Denizdeki bu değişimlerin, sadece ekosistemi değil, insan sağlığını da doğrudan etkileyebileceğine dikkat çekildi. Bu nedenle, Marmara Denizi'nde aşırı alg görüldüğünde denize girmenin riskli olabileceği uyarısı yapıldı.
İlkbahar ve Yazın Denizlerde Uyanış Başlıyor: Prof. Dr. Okyar Açıkladı
Prof. Dr. Okyar, sucul ekosistemlerde ortaya çıkan ve bir veya birkaç alg türünün, besin tuzu yoğunluğundaki artışın etkisiyle hızla çoğalmasıyla meydana gelen bir olay olan "uyanış"ı açıkladı. Alglerin, artan sıcaklık ve besin maddelerindeki artış gibi çevresel faktörlerden etkilenerek milyonlarca miktarda üreyebildiğini belirtti.

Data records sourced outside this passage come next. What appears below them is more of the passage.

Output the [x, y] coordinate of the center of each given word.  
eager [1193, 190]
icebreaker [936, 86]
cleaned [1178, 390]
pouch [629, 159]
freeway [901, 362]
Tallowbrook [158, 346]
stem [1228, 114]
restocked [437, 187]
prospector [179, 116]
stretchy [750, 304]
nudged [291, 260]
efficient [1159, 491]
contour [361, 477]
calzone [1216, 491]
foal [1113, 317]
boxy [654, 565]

İlkbahar ve yaz mevsimlerinde doğadaki diğer canlılar gibi denizde de bir canlanmanın yaşandığını vurgulayan Okyar, bitkisel organizmaların bu dönemde özellikle hızla çoğaldığına dikkat çekti.

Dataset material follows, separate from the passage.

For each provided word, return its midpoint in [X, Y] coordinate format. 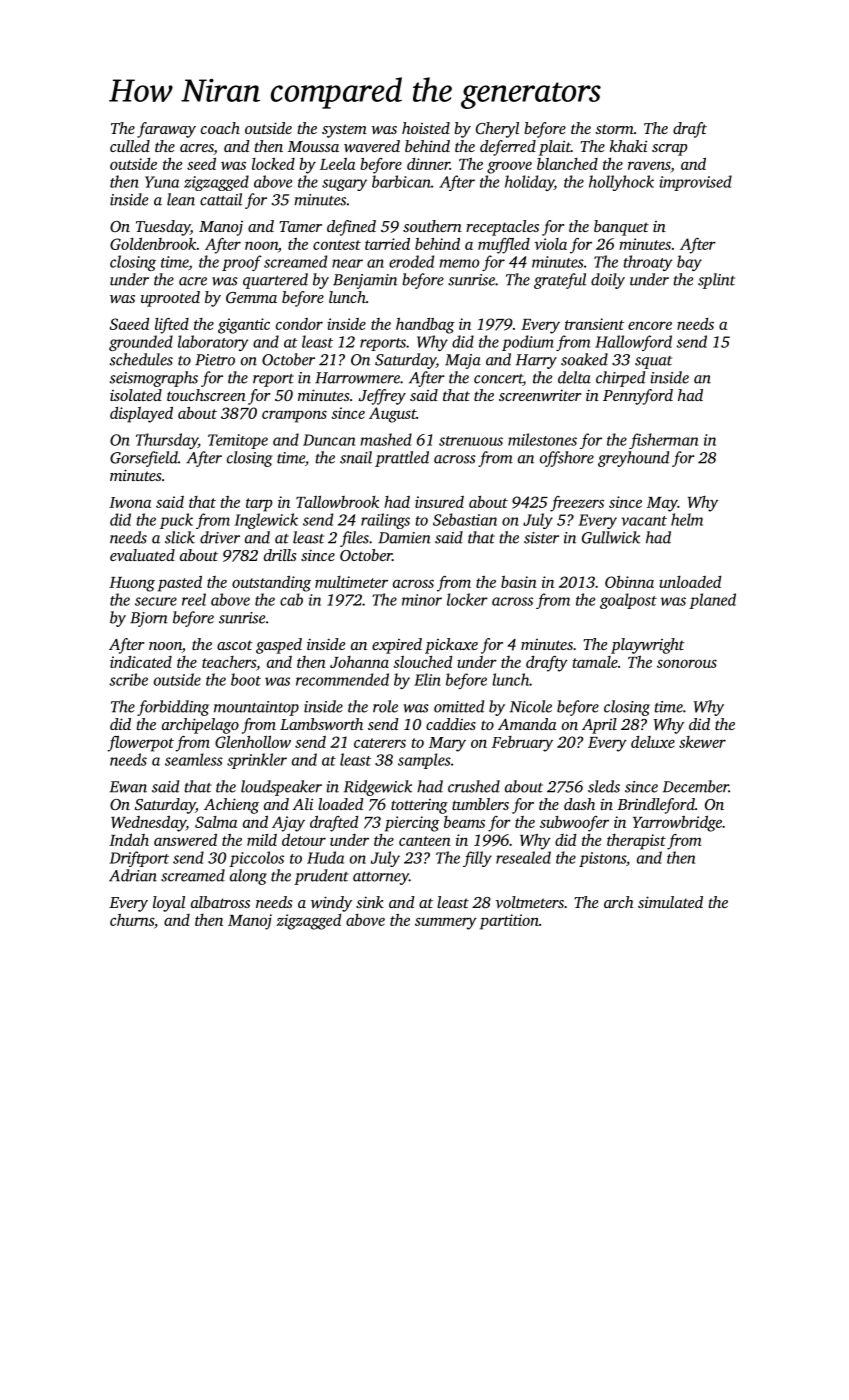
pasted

Çevresel koşulların ve etkenlerin etkisiyle biyolojik canlıların çoğalmasının aşırı boyutlara ulaşabileceğini ifade eden Okyar, fitoplanktonun türüne göre denizin turuncu, kahverengi, yeşil ve kırmızı renklere bürünebileceğini söyledi. Bu doğa olayının genellikle sahil sularında, iç denizlerde, körfezlerde, göllerde ve nehir ağızlarında yoğun olarak gözlendiğini belirterek, şunları söyledi:
"Önceden yılda bir iki kez görülen bu olay şimdi yıl içinde daha sık görülmeye başlandı. Son 10-15 yıldır ise bu olayları senede 5-6 defa görmeye başladık. Fakültemiz tarafından "R/V Yunus-S" araştırma gemisiyle Marmara Denizi'nde son seferimizde özellikle Gemlik Bölgesi'nde yoğun 'red-tide' olayıyla karşılaştık. Görsel olarak görünüm çok kötü. Denizin rengi kıpkırmızı ve yoğun organik madde olduğunu tespit ettik. Havalar birden bire çok ısındı, doğal olarak su sıcaklığının oldukça yüksek ve denizin oldukça durağan olduğunu görüyoruz. Ayrıca bu çalışma sonucunda şu an yüzeyde oksijen seviyesi 6-7 civarında ama 40-50 metreden sonra birin altındaki değerlere düşüyor ne yazık ki.
Uydu görüntüleri gibi teknolojik gelişmeler, zararlı alg çoğalmalarının daha iyi takip edilmesine ve izlenmesine olanak tanımıştır. Yeni teknolojik imkanlarla birlikte geleneksel (denizden örnek alınarak tür teşhislerinin yapılması) yöntemlerle 'red-tide' olayının takip edilmesi, izlenmesi, enfekte kabuklu deniz hayvanlarının tüketilmesi ve enfekte sularda yüzmeye karşı uyarılar sağlayarak bu olayın toplum üzerindeki zararlı etkilerinin azaltılmasına yardımcı olur."